Copy each line of the material beneath that holds the word "agent".

---

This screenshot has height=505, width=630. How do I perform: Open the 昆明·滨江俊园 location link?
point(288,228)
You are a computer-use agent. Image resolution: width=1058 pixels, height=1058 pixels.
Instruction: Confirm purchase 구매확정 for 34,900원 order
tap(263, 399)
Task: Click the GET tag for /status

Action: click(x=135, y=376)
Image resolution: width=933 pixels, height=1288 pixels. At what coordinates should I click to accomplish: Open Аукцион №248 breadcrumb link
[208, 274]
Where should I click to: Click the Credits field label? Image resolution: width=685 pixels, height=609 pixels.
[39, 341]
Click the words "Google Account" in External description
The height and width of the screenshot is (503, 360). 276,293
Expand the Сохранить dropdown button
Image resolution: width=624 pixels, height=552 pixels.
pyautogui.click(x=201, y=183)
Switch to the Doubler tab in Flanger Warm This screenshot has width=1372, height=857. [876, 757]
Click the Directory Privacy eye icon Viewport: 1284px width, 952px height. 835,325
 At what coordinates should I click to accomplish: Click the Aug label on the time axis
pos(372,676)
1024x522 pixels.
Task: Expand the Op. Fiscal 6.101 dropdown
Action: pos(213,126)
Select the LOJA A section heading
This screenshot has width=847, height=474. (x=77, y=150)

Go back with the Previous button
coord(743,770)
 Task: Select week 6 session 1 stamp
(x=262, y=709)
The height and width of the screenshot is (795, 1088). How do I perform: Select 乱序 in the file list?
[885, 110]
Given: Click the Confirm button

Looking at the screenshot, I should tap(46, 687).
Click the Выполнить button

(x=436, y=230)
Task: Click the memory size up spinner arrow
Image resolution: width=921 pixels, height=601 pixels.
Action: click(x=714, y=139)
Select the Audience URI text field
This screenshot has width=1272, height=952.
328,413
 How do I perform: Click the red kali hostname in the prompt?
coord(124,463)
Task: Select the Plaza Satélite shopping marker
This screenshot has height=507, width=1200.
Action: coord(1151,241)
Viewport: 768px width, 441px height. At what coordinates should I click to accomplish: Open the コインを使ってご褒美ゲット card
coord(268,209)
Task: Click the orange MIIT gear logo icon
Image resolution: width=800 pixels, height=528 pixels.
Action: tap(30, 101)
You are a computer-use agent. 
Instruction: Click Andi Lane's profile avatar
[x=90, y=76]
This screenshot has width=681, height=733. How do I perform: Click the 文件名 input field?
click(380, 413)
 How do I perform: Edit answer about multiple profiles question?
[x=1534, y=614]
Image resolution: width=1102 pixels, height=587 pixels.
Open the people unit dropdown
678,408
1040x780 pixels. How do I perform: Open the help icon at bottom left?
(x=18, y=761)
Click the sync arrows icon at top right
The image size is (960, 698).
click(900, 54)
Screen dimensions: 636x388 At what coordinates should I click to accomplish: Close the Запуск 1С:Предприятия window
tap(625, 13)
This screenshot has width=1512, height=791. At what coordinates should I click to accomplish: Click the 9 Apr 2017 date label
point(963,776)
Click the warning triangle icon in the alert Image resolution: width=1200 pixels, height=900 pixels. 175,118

---

▸ SOLUTION TO THIS EXERCISE:
You are a computer-use agent. Image resolution: width=1058 pixels, height=1058 pixels.
You are a computer-use agent. 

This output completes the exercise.